Interview de Michael Christie
Dans quel contexte vous mettez-vous lorsque vous écrivez ?
C’est rigolo, car quand je me mets à écrire un nouveau livre ou des nouvelles, je n’ai aucune idée de ce que je fais. Il m’est même eu arrivé de comprendre mes écrits lorsque je mettais le point final. Je dirais que j’écoute les personnages qui me parlent. Je ne pense pas être schizophrénique, mais je suis convaincu qu’il faut travailler sur sa personne et ce qui nous entoure pour écrire avec de l’émotion. Pour moi, il est nécessaire d’écouter la nature. La nature aux alentours de Vancouver est une grande source d’inspiration.
On dit souvent que le peuple suisse est très sérieux et réservé, que pensez-vous de cela ?
Rire. Je ne suis ici que depuis 24 heures.

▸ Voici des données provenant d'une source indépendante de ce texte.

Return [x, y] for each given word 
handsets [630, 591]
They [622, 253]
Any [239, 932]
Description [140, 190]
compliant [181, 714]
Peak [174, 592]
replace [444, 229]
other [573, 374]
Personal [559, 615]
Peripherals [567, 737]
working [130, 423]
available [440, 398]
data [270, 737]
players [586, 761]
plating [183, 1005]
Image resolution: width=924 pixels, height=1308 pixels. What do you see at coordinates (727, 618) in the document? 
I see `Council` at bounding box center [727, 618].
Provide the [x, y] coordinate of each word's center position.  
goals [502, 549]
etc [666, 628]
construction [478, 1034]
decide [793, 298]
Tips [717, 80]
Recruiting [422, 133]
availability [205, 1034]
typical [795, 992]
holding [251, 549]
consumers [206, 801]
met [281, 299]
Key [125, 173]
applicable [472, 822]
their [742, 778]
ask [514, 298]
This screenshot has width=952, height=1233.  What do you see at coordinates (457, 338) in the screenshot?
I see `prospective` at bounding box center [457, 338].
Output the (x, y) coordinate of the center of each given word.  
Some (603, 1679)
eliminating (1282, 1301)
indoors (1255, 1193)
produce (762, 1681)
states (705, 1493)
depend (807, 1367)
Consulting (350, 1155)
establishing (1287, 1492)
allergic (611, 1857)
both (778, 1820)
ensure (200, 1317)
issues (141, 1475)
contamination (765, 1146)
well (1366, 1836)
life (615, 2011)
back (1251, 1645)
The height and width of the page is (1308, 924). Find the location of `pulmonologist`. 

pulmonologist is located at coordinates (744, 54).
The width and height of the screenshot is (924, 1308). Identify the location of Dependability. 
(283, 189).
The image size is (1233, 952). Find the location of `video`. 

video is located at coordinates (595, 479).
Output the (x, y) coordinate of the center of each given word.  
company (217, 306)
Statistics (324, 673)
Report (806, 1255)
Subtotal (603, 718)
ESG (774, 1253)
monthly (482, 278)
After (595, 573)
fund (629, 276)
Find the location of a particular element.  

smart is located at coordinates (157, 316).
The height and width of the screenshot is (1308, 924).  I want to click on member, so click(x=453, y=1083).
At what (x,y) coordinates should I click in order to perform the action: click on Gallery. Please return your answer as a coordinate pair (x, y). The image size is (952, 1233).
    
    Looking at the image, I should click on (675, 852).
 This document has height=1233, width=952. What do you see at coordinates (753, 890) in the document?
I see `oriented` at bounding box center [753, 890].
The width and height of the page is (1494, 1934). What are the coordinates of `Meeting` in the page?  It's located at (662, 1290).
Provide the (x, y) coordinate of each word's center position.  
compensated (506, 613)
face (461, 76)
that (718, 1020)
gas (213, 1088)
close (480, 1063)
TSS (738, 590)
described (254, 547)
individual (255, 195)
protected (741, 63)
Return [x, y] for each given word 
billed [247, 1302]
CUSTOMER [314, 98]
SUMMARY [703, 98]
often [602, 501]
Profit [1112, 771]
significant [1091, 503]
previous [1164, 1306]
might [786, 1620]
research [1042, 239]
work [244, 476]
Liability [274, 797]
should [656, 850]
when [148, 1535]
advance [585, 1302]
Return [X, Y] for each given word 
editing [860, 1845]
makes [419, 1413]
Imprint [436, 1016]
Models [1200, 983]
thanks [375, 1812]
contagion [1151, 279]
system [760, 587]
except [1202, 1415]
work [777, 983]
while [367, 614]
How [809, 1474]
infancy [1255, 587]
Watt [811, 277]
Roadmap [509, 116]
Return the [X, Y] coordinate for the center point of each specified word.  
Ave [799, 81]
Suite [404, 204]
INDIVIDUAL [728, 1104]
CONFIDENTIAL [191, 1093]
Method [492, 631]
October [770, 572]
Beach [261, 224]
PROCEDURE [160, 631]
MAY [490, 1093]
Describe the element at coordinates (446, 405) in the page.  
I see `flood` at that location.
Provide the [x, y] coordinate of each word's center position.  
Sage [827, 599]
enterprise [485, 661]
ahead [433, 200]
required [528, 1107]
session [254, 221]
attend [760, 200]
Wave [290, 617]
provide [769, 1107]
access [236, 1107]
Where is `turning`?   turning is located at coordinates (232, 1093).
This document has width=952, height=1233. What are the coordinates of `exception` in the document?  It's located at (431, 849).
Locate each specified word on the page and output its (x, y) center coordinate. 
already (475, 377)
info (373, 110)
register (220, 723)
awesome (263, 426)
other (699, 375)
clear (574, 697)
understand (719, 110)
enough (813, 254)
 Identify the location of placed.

Il est donc difficile d’établir un constat sur la personnalité du peuple suisse. J’ai néanmoins observé que la place de la nature était bien présente ici, donc je pense que
l’expressivité et l’émotion doivent être les mêmes que chez moi, à Vancouver.
Quelles sont les similitudes entre le skate et l’écriture ?
Lorsque tu skates, tu n’as pas de chef, tu n’as pas de conseiller, tu es seul avec toi-même. C’est la même chose quand tu écris. On me questionne souvent à ce sujet. Et je réponds en disant que les chutes en écriture font tout aussi mal qu’en skate, elles sont simplement moins visibles. La créativité est sans fin dans les deux pratiques.